Task description -
Of the entries below, copy only those lines that contain the word "icon".

Data for processing -
==========
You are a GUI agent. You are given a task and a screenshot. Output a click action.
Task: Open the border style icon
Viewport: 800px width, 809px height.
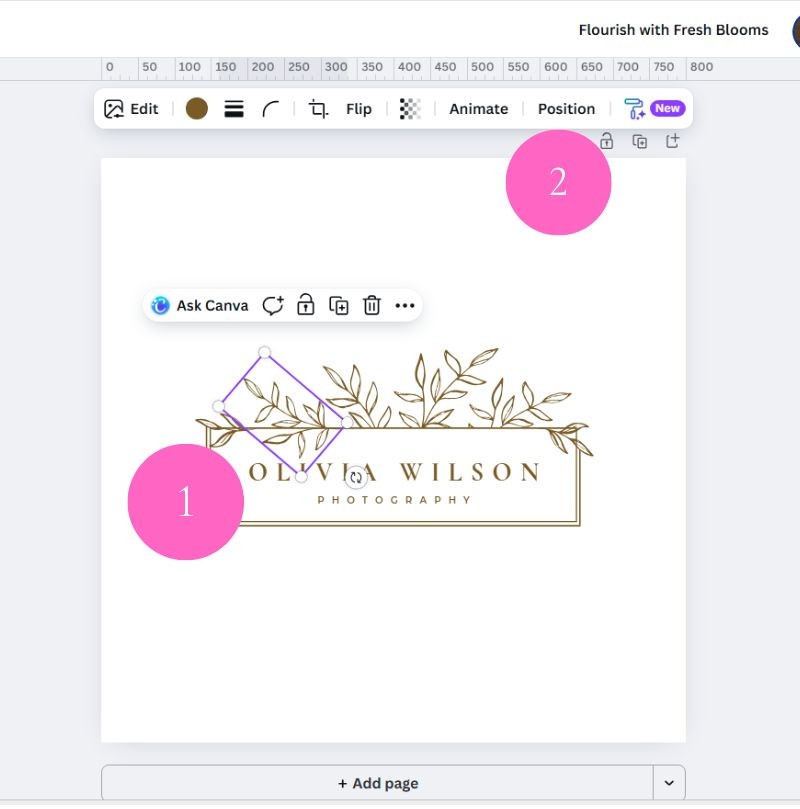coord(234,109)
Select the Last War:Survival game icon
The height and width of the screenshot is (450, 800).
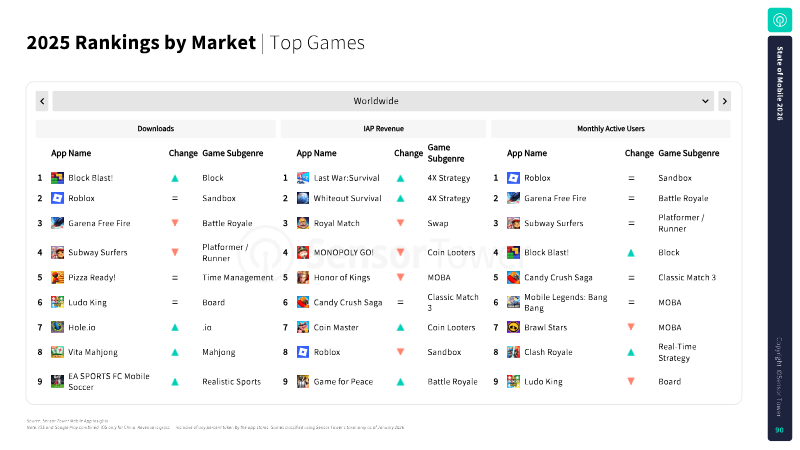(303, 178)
==========
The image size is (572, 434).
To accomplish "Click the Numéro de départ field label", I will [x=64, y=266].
==========
Completed task -
Task: Open the border style icon
Select the Last War:Survival game icon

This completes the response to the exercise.